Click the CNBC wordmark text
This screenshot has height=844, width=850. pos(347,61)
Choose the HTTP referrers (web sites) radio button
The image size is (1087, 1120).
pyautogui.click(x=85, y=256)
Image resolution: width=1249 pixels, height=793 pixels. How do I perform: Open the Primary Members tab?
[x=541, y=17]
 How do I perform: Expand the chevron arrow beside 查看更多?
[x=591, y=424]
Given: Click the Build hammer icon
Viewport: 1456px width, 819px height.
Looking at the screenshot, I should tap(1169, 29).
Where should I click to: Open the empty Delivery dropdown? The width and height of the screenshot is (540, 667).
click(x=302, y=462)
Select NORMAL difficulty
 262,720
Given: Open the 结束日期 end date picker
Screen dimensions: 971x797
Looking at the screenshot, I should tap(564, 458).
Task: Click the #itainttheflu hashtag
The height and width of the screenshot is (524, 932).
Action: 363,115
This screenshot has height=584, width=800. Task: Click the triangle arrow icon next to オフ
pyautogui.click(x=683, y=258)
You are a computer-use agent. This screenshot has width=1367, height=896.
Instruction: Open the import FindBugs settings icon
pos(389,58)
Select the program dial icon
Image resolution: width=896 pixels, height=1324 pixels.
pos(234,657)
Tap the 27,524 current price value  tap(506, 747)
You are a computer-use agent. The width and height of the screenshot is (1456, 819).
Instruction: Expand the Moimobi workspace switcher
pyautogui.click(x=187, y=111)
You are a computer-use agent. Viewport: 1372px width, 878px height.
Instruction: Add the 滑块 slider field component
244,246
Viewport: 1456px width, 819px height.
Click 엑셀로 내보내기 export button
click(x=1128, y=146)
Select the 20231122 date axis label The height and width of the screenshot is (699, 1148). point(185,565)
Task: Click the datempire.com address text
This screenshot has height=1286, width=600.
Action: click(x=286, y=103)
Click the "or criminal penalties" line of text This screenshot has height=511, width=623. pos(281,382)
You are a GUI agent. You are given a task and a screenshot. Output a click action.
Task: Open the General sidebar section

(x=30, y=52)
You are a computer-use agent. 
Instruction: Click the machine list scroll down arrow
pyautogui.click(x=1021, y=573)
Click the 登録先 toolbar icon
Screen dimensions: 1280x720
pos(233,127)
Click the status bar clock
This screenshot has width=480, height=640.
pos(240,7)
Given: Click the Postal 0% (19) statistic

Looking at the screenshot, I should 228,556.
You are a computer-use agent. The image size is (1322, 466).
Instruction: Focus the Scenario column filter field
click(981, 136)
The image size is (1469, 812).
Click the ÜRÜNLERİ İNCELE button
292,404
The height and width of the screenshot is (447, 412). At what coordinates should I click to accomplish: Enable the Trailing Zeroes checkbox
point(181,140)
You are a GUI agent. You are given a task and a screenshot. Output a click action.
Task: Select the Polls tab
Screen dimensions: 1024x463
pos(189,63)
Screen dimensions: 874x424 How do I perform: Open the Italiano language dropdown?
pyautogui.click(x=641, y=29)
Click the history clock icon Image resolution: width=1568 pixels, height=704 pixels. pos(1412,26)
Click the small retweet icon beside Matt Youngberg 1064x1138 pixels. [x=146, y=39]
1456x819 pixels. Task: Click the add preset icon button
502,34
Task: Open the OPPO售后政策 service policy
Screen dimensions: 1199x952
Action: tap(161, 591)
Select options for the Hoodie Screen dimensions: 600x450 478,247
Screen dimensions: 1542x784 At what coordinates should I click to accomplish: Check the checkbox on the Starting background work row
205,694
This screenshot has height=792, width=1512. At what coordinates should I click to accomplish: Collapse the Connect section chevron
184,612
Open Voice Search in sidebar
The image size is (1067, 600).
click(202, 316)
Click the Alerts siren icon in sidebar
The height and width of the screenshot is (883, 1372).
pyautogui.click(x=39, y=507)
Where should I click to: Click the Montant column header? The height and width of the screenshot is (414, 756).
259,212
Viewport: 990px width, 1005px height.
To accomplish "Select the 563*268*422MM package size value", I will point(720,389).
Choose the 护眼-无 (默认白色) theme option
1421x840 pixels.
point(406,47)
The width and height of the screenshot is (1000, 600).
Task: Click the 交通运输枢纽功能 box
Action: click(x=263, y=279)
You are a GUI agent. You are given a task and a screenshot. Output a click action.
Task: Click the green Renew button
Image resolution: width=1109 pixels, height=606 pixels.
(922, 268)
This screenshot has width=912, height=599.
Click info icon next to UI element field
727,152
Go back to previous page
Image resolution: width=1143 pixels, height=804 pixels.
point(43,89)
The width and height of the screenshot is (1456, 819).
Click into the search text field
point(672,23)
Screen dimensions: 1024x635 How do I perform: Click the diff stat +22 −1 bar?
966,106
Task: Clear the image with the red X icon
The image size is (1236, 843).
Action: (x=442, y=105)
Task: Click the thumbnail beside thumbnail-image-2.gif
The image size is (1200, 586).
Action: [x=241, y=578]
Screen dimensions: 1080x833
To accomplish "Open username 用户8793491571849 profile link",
┄┄┄┄┄┄┄┄┄┄
Reproduce the stretch of records from the line containing "This screenshot has height=584, width=800." through the line containing "pyautogui.click(x=683, y=258)", requests included, with 47 added to every coordinate in the answers.

This screenshot has height=584, width=800. Task: Click the triangle arrow icon next to オフ
pyautogui.click(x=730, y=305)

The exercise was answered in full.